[BEGIN]

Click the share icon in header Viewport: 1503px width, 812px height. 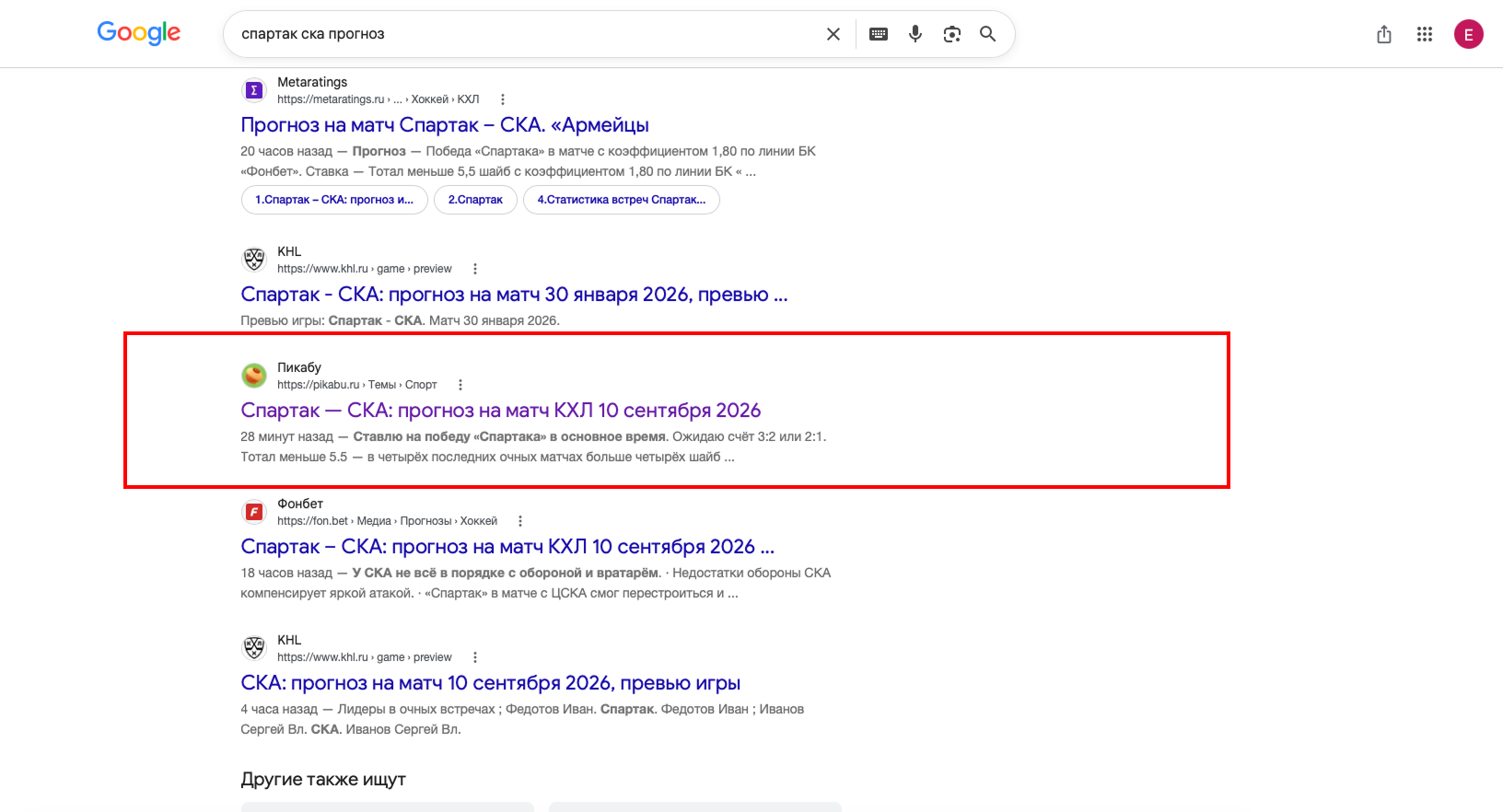coord(1384,34)
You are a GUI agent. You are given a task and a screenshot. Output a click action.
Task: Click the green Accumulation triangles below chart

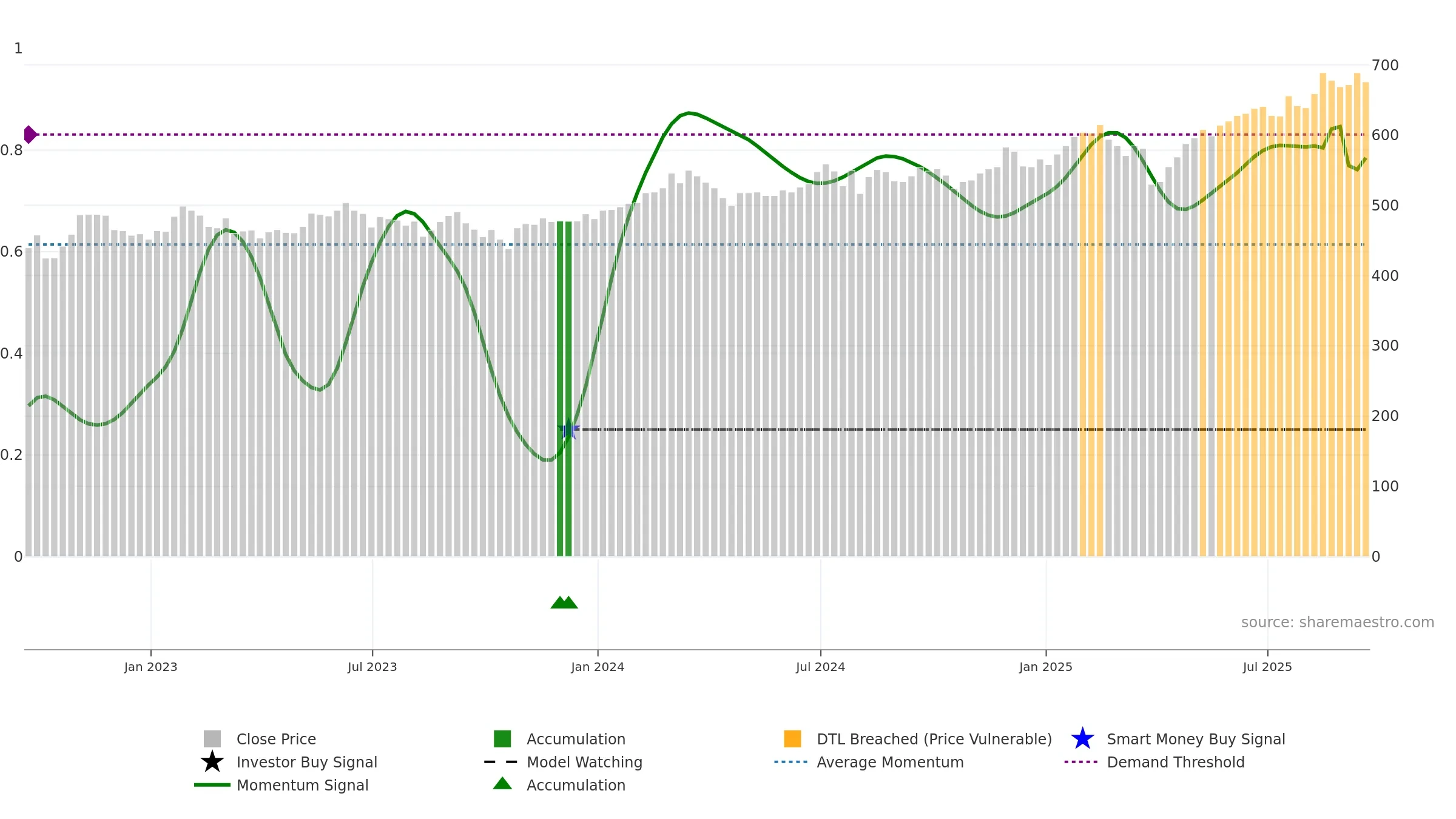pos(564,602)
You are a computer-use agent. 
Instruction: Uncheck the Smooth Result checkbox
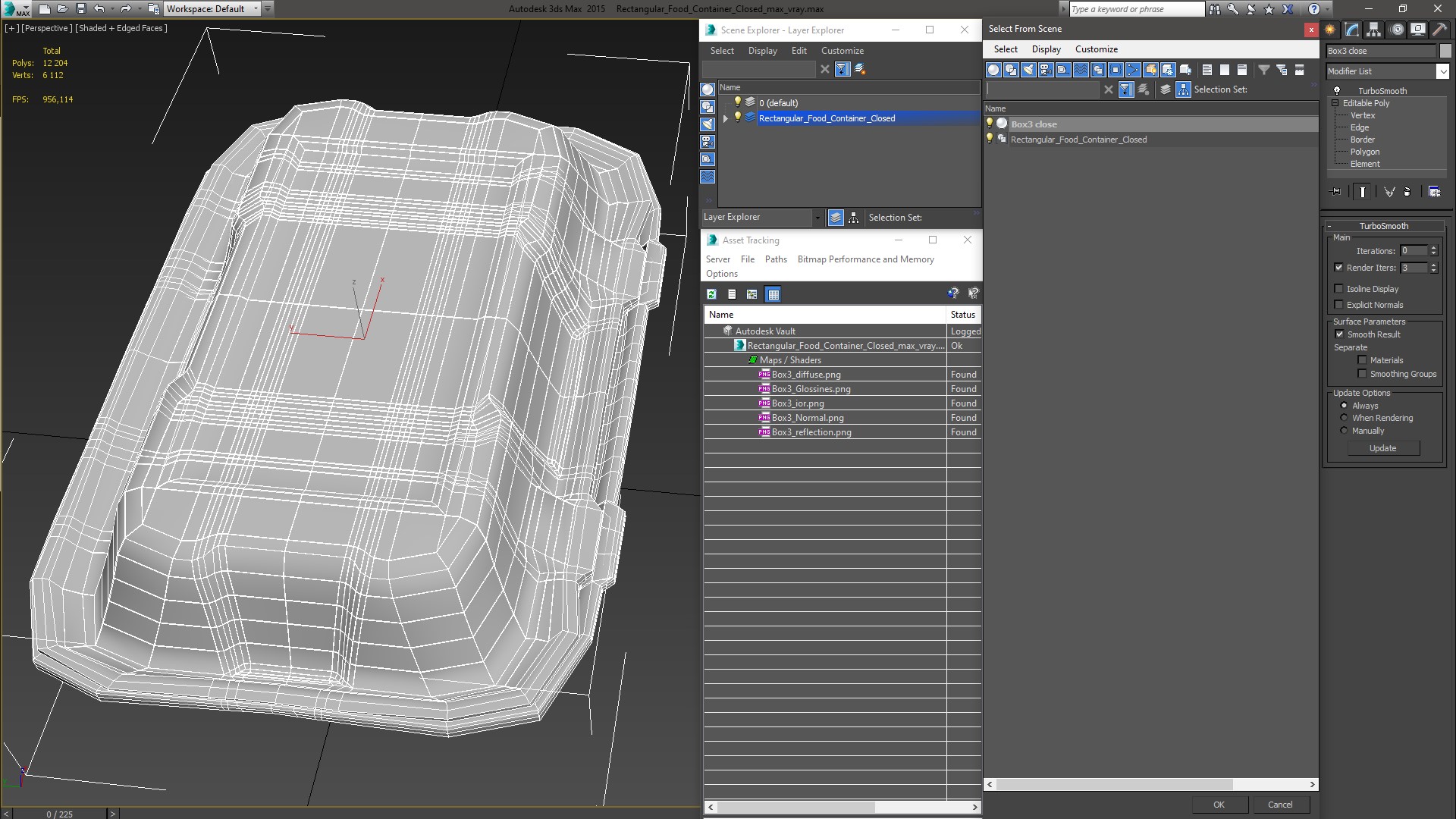pyautogui.click(x=1339, y=334)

[END]

Render the material from the line containing "You are a GUI" through the end as a JSON list of strings, one per line, omitting blank lines. Leave the pictures out.

**Exercise solution:**
[
  "You are a GUI agent. You are given a task and a screenshot. Output a click action.",
  "Task: Click the green Accumulation triangles below chart",
  "pos(564,602)",
  "You are a computer-use agent. ",
  "Instruction: Uncheck the Smooth Result checkbox",
  "pyautogui.click(x=1339, y=334)"
]